_Work required_: Taking the line with "Whimsical Wonders (113, 1246)" as the first and the line with "Skid Steers (1510, 1334)" as the last, set down exactly every line in that range from the entries below, and no more.

_Material for this exercise_:
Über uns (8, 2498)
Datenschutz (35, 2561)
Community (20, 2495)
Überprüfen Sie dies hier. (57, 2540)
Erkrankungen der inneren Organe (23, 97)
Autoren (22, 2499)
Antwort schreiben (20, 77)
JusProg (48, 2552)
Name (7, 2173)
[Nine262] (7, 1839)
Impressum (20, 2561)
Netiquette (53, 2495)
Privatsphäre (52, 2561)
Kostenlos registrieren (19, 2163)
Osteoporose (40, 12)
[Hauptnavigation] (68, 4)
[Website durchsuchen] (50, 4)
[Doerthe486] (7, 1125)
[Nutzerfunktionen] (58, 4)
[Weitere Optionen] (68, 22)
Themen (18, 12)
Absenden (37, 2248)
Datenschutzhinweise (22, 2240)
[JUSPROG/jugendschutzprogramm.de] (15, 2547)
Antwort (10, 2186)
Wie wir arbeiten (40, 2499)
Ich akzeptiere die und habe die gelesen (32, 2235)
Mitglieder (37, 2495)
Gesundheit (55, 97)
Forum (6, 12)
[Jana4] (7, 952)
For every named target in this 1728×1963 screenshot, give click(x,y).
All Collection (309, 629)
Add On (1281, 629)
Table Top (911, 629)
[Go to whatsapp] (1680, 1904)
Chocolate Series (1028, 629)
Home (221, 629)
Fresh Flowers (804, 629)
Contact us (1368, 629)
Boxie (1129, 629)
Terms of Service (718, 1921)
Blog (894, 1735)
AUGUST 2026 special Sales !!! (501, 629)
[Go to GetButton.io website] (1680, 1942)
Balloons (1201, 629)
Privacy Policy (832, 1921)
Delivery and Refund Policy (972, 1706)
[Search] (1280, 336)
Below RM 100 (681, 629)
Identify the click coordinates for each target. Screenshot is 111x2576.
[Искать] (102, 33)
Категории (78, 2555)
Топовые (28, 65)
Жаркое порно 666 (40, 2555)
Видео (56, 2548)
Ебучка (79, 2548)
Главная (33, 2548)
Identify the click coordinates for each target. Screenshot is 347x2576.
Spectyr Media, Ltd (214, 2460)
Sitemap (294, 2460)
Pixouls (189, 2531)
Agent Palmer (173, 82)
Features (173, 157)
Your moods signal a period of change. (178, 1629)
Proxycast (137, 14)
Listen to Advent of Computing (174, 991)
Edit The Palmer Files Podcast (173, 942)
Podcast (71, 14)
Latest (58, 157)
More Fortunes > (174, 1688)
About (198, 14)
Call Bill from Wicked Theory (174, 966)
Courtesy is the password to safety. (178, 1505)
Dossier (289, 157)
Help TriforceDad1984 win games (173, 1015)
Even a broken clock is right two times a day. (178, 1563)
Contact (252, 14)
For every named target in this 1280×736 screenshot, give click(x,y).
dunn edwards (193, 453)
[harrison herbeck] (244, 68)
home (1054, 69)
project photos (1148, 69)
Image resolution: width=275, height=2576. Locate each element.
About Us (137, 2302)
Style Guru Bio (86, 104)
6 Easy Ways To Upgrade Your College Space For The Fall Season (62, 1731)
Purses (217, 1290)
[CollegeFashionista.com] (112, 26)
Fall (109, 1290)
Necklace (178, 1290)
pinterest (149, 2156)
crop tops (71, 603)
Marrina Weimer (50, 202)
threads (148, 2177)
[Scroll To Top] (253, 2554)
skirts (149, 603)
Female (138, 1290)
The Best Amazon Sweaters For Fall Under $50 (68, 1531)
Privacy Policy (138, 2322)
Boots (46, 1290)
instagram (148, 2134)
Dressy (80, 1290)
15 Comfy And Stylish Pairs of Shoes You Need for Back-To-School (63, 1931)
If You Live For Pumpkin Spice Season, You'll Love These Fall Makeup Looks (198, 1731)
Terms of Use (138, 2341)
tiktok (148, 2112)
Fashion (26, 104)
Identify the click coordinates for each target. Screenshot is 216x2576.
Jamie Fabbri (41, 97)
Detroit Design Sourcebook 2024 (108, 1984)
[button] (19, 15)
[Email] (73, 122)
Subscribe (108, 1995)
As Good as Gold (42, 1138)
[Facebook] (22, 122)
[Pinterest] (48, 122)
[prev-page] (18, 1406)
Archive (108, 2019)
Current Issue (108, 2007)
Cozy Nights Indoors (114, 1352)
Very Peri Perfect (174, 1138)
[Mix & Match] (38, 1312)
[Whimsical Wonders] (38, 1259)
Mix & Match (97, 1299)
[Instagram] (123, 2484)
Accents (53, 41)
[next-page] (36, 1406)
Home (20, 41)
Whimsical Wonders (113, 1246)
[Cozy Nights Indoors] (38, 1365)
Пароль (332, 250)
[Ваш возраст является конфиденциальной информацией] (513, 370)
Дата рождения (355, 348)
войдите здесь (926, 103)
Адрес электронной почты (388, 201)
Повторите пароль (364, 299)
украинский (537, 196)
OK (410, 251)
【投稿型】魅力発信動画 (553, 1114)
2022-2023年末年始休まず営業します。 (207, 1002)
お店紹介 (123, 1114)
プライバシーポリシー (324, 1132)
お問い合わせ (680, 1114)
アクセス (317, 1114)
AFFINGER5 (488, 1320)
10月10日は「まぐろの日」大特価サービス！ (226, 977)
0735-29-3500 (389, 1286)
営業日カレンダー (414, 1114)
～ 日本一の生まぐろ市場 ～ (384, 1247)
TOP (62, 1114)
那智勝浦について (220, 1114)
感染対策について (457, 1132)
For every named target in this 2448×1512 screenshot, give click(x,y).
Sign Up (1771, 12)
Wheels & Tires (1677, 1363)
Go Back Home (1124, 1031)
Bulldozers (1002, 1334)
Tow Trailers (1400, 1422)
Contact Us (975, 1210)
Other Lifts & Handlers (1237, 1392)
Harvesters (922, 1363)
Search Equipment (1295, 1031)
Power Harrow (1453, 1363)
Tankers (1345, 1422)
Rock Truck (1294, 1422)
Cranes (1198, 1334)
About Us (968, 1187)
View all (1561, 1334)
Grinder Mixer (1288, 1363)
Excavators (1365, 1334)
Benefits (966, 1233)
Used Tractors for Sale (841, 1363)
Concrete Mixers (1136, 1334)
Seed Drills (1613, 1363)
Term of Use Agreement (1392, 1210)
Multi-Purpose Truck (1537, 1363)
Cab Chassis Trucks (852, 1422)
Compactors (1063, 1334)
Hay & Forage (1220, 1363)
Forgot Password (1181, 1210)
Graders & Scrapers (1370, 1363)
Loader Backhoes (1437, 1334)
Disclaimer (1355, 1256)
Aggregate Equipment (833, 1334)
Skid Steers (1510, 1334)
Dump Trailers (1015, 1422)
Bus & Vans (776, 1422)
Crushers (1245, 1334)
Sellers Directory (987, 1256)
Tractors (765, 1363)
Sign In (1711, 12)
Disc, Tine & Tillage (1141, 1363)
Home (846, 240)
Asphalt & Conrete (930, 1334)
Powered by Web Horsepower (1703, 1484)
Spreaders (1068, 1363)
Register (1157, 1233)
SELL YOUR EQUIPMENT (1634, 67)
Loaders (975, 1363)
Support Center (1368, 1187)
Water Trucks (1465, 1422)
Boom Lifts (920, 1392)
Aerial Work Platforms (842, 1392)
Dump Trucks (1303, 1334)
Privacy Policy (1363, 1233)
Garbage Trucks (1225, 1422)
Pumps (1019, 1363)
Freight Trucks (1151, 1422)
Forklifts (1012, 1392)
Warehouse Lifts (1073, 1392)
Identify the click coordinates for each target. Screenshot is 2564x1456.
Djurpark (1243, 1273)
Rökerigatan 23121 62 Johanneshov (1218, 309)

_Solution_:
Whimsical Wonders (113, 1246)
[Cozy Nights Indoors] (38, 1365)
Пароль (332, 250)
[Ваш возраст является конфиденциальной информацией] (513, 370)
Дата рождения (355, 348)
войдите здесь (926, 103)
Адрес электронной почты (388, 201)
Повторите пароль (364, 299)
украинский (537, 196)
OK (410, 251)
【投稿型】魅力発信動画 (553, 1114)
2022-2023年末年始休まず営業します。 (207, 1002)
お店紹介 (123, 1114)
プライバシーポリシー (324, 1132)
お問い合わせ (680, 1114)
アクセス (317, 1114)
AFFINGER5 (488, 1320)
10月10日は「まぐろの日」大特価サービス！ (226, 977)
0735-29-3500 (389, 1286)
営業日カレンダー (414, 1114)
～ 日本一の生まぐろ市場 ～ (384, 1247)
TOP (62, 1114)
那智勝浦について (220, 1114)
感染対策について (457, 1132)
For every named target in this 2448×1512 screenshot, give click(x,y).
Sign Up (1771, 12)
Wheels & Tires (1677, 1363)
Go Back Home (1124, 1031)
Bulldozers (1002, 1334)
Tow Trailers (1400, 1422)
Contact Us (975, 1210)
Other Lifts & Handlers (1237, 1392)
Harvesters (922, 1363)
Search Equipment (1295, 1031)
Power Harrow (1453, 1363)
Tankers (1345, 1422)
Rock Truck (1294, 1422)
Cranes (1198, 1334)
About Us (968, 1187)
View all (1561, 1334)
Grinder Mixer (1288, 1363)
Excavators (1365, 1334)
Benefits (966, 1233)
Used Tractors for Sale (841, 1363)
Concrete Mixers (1136, 1334)
Seed Drills (1613, 1363)
Term of Use Agreement (1392, 1210)
Multi-Purpose Truck (1537, 1363)
Cab Chassis Trucks (852, 1422)
Compactors (1063, 1334)
Hay & Forage (1220, 1363)
Forgot Password (1181, 1210)
Graders & Scrapers (1370, 1363)
Loader Backhoes (1437, 1334)
Disclaimer (1355, 1256)
Aggregate Equipment (833, 1334)
Skid Steers (1510, 1334)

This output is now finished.